**Excerto:**
══════════

Já em 2005, o Pedro Ribeiro vaticinava que «o futuro já não é o que era/o futuro é agora»; «o país a arder/e eu também/o país a chorar/e eu a enlouquecer». Passados 4 anos, o país arde e chora penosamente, restando saber se a loucura do autor estabilizou ou regrediu!
Por defeito de formação, gosto de situar as minhas leituras segundo duas coordenadas: o tempo e o espaço. Neste caso, acresce uma terceira coordenada na medida em que o Pedro e eu perfilhamos da mesma formação em Sociologia, com o peso, por vezes, asfixiante da tradição francófona na qual o Bourdieu pontua como principal guru. Numa das lições inaugurais, Bourdieu (1996) advogava o papel do sociólogo como porta-voz, um messias, dos oprimidos e silenciados pela violência simbólica. Também neste livro, o Pedro advoga a sua boa nova, na esteira de uma poesia messiânica:
Não vim ao mundo para trabalhar
vim ao mundo para espalhar a Boa Nova
não de Deus nem de Jesus
mas do Homem
do Super-homem
dionisíaco
xamãnico
sem preconceitos
sem dinheiro
criador
O homem que não é lucro
que não é mercador
o novo homem
não-violento
não-predador
o homem novo
o Amor.

══════════

**O que fazer:**
a – Cite fielmente o excerto sobre o livro de Pedro Ribeiro, começando em «Já em 2005, o» e terminando em «estabilizou ou regrediu!».
b – Prossiga a redação do excerto sobre o livro de Pedro Ribeiro a partir do ponto em que este termina.
As entradas não têm qualquer relação com o excerto.

══════════

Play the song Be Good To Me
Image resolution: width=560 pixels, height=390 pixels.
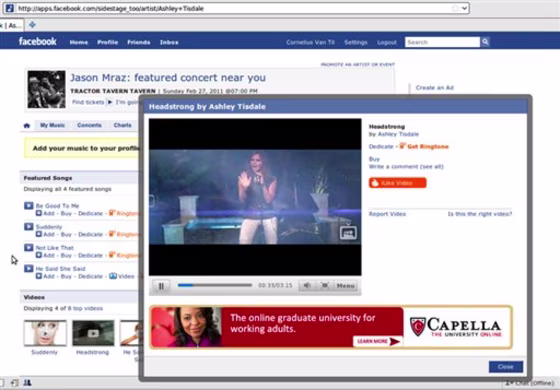(x=29, y=206)
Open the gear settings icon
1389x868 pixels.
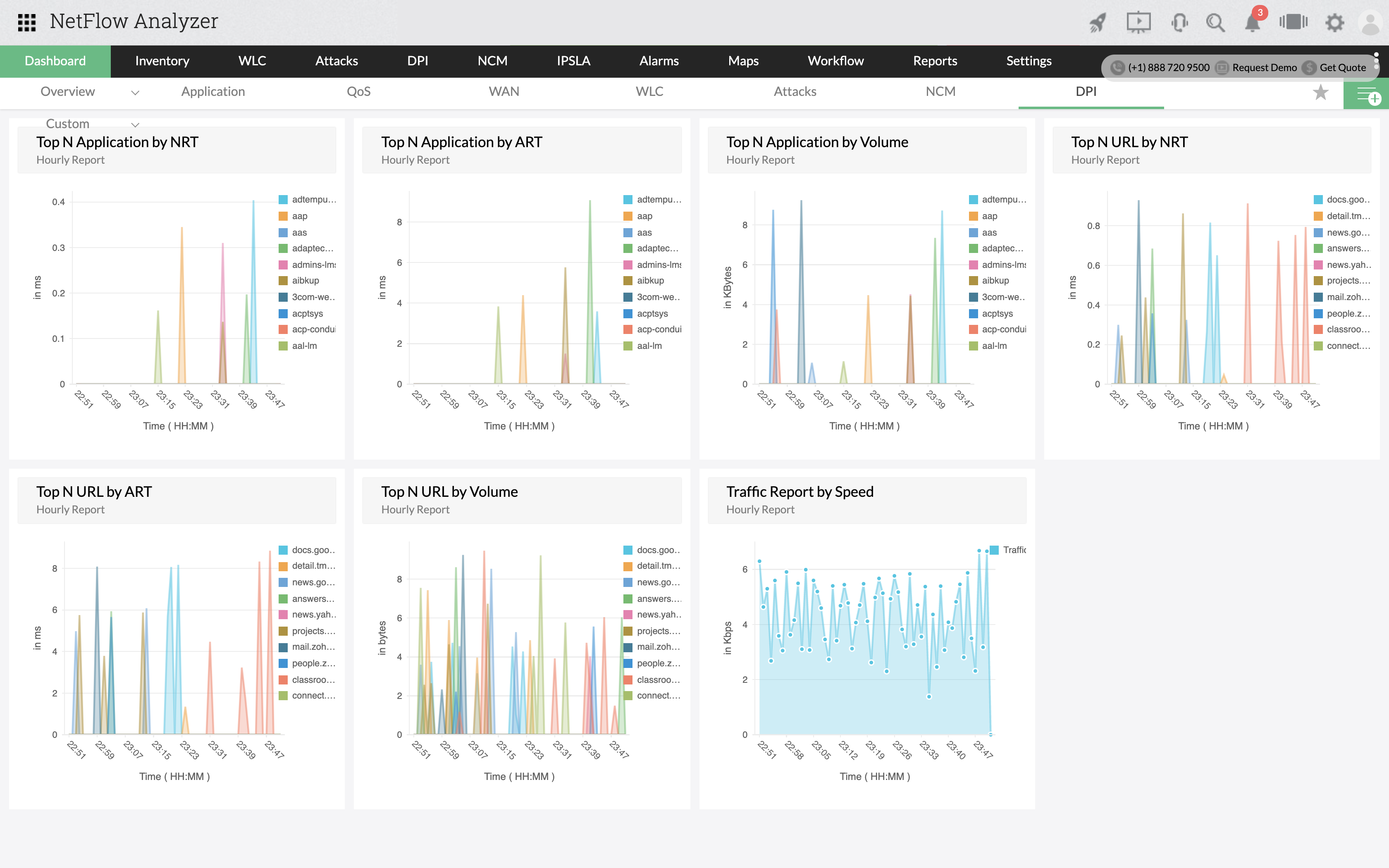coord(1334,23)
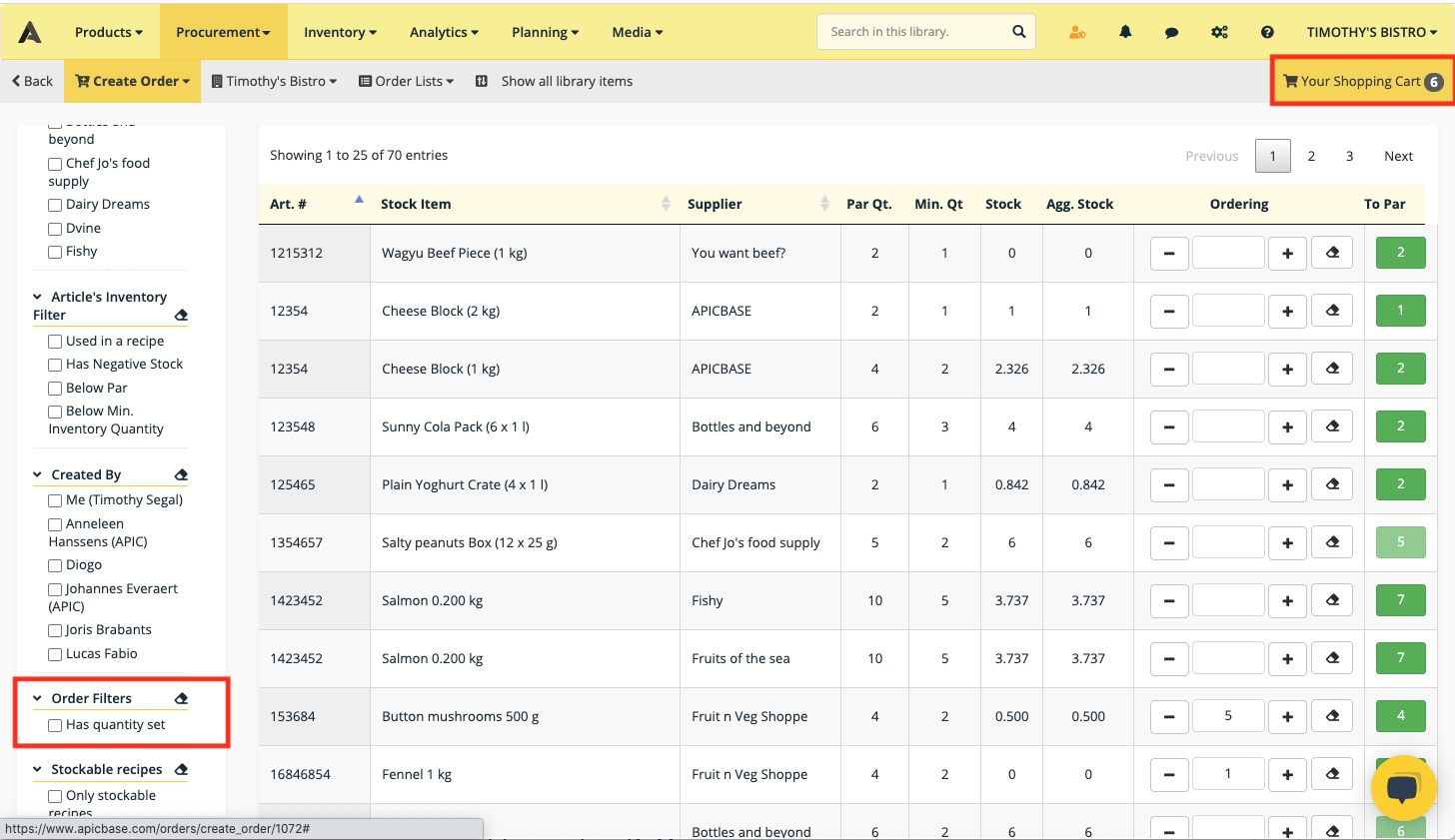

══════════

**Respostas:**
a –
Já em 2005, o Pedro Ribeiro vaticinava que «o futuro já não é o que era/o futuro é agora»; «o país a arder/e eu também/o país a chorar/e eu a enlouquecer». Passados 4 anos, o país arde e chora penosamente, restando saber se a loucura do autor estabilizou ou regrediu!

b –
Na minha opinião, dificilmente o poeta pode aspirar ao estádio de profecias. A poesia não é praxis, quanto muito é um estádio de inconformismo permanente dado o sonambulismo real, e aspira a despertar consciências adormecidas, na senda da poesia militante tal como refere Vinicius de Moraes n'«O Haver»:
Resta essa faculdade incoercível de sonhar
De transfigurar a realidade, dentro dessa incapacidade
De aceitá-la tal como é, e essa visão
Ampla dos acontecimentos, e essa impressionante
E desnecessária presciência, e essa memória anterior
De mundos inexistentes, e esse heroísmo
Estático, e essa pequenina luz indecifrável
A que às vezes os poetas dão o nome de esperança.
A propósito deste livro é curioso o paralelismo constante entre o amor e o dinheiro, que Marx denominava de «prostituta universal», e como o seu apelo pode ser encarado como uma espécie de despojamento, em sentido lato, da acepção restrita de Homo economicus. A este propósito, Morin (2007) esboçou uma antropologia da barbárie humana, tentando demonstrar que as noções de Homo sapiens, Homo faber e Homo economicus eram por si mesmas insuficientes: o Homo sapiens, dotado de espírito racional, pode ser ao mesmo tempo Homo demens, capaz de delírio, de demência. O Homo faber, que sabe fabricar e usar utensílios, é também capaz de produzir inúmeros mitos. Por sua vez, o Homo economicus, que se determina em função do seu próprio interesse, é também o Homo ludens, o homem do jogo, da despesa, do desperdício.
O Pedro Ribeiro prossegue a sua cruzada proferindo:
Acordai!
Sou o novo rei deste reino
Estoirai foguetes
Pilhai os bancos
Queimai o dinheiro!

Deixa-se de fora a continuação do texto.